On Monday, shareholders Kurt Ziegler and Daniel Brady filed a first amended class action complaint in the Southern District of California against GW Pharmaceuticals, PLC and their executives for alleged violations of Securities & Exchange Act for publishing an allegedly misleading proxy statement that led to an unfavorable merger for the shareholders of GW.

Currently, GW’s two premier products are Sativex and Epidiolex, which are prominent cannabinoid prescription drugs, with the former in late stage trials, the complaint explained.

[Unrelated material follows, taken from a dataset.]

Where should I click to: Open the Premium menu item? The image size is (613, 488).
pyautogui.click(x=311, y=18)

In 2020, GW was approached by Jazz Pharmaceuticals to merge their companies, and agreed to for a high price of American Depositary Shares, and for nearly one hundred million dollars worth of bonuses and equity for their executives, according to court documents. In order to show the merger was fair, GW obtained a “fairness opinion” from their financial advisors, Goldman Sachs and Centerview, which the plaintiff says are “deeply flawed.” For their services, each company was paid $36 million. However, “Defendant [and CEO] Gover and his management team to prepare the significantly lower December Projections to provide to the Financial Advisors for use in their fairness opinions” where they reduced their revenue and earnings projections by 15-20% for every year from 2031-2035. However, they purportedly did not “genuinely believe” these projections and “knew that the numbers reflected therein were far below management’s genuine expectations regarding the Company’s future financial performance.”

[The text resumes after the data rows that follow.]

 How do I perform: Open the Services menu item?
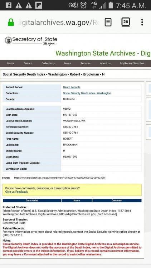pos(86,63)
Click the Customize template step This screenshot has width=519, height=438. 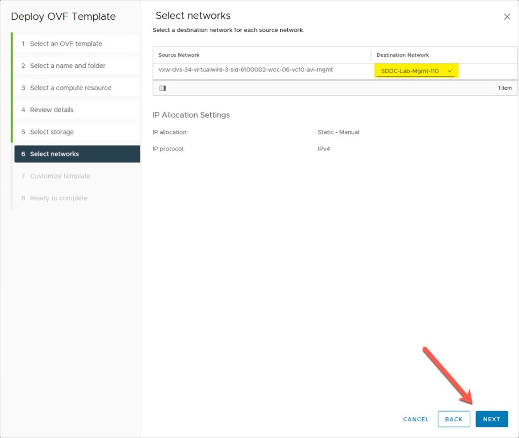[x=60, y=176]
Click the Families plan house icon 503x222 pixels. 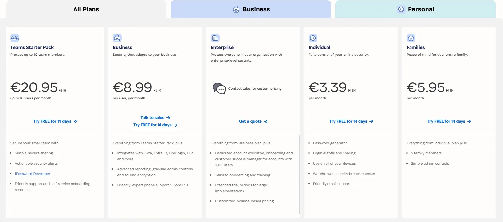click(x=411, y=38)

Upon further review, these projections removed potential earnings from major projects that the company indicated it was working on, even after they were published, and despite exceeding expectations on revenue and results in their clinical trials, the plaintiffs alleged. They argued that this made it easier for the financial advisors to issue their fairness opinion so they could comply by standards, complete the merger and join the US market. As a result, the plaintiffs are suing for violations of Section 14(a) and 20(a) of the Exchange Act for their deceptive and misleading business practices.

The plaintiffs are seeking class certification, compensatory damages, rescissory damages, quasi-appraisal damages, pre- and post-judgment interest, disbursement, attorney’s fees and costs, and other relief.

The plaintiffs are represented by Monteverde & Associates PC and Kahn Swick & Foti, LLC.